According to OAG (originally the Official Aviation Guide), a UK-based air traffic analysis company, the most profitable air routes in Africa are operated by Emirates, which connect South Africa to Asia and Europe through Dubai.
South African Airways and TAAG Angola Airlines were the only African airlines operating any of the 10 most profitable African routes between April 2018 and May 2019. The most profitable intra-African route, between Johannesburg and Cape Town, is operated by South African Airways.
Yet South African Airways, just like Kenya Airways and Air Côte d’Ivoire, is struggling to stay afloat. Over the last two decades, the South African carrier has had to rely on massive bailouts by the government, estimated by local media to be to the tune of $1.96 billion.

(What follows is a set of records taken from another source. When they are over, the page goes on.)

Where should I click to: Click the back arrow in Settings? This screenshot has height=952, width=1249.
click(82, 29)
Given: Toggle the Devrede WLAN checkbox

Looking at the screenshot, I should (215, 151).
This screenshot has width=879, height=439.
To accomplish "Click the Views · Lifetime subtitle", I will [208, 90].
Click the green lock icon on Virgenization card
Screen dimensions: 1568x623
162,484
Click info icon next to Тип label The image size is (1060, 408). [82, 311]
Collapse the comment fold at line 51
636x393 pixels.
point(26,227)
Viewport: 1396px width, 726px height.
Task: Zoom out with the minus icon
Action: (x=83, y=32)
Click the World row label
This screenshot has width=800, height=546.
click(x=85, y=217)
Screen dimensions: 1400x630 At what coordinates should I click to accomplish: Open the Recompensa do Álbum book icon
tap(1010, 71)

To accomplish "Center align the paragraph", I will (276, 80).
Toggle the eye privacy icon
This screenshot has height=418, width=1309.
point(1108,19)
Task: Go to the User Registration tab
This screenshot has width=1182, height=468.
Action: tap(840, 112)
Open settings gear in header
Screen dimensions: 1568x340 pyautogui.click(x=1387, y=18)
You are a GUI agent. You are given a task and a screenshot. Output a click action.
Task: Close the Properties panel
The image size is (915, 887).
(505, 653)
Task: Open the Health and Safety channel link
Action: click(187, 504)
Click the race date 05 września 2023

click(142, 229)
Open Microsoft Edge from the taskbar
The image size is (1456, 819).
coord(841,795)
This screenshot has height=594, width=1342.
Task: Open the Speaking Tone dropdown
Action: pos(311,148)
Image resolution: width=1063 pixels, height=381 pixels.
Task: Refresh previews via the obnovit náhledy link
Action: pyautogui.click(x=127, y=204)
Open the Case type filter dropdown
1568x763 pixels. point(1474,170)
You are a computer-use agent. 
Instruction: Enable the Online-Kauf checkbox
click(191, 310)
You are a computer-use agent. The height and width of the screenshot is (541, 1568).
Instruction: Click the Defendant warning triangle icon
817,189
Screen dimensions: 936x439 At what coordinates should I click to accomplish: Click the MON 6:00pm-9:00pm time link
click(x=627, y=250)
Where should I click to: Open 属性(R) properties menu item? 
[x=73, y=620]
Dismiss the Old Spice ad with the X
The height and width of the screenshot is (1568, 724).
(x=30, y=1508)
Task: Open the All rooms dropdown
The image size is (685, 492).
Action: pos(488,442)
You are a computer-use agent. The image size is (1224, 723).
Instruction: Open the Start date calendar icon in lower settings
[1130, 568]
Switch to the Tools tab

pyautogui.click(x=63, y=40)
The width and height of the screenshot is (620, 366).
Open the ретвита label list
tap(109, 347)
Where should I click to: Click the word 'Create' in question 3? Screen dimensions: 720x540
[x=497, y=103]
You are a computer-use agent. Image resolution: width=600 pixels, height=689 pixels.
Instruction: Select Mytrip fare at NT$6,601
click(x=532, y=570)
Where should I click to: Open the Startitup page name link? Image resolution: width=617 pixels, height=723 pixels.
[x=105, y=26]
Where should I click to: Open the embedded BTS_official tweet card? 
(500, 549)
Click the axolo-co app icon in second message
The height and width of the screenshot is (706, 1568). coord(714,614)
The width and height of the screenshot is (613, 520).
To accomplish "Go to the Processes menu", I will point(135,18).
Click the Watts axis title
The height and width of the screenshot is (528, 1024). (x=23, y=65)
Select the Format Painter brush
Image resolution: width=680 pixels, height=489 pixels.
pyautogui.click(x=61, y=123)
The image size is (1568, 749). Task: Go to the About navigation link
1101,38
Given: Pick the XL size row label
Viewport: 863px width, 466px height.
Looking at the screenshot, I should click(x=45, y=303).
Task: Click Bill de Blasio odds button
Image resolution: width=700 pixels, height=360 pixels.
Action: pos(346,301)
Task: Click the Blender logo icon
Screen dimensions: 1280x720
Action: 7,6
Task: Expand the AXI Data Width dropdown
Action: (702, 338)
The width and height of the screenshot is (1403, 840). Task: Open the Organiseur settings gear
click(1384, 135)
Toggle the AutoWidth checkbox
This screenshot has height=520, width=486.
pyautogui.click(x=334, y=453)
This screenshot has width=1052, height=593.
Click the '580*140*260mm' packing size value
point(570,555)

Still, while IATA says that the continent can expect millions of passengers by 2036 and to grow the numbers by 5% annually over the next 20 years, more airlines in every African nation competing for the same routes would not solve the industry’s issues, aviation experts say.
Mr. Folly-Kossi advocates for airlines operating between regional hubs that smaller airlines would then feed. “In Europe, smaller countries such as Belgium, Switzerland and the Scandinavian nations understood as early as the 1980s and 1990s that their airlines would only survive if they operate around the concept of hub-and-spoke,” he said. This is a system of air transportation in which local airports offer air transportation to a central airport where long-distance flights are available.
For instance, Ethiopian Airlines partners with ASKY, a West and Central African regional carrier, to operate a West African hub out of Lomé, Togo, for its transatlantic flights to Brazil and New York and soon to Houston, Texas in the US. Similarly, Kenya Airways also plans to make Nairobi a major hub in East Africa around its regional expanded network.
If there could be five additional hubs, Mr. Folly-Kossi believes, it would unlock the African market for both short- and long-haul flights.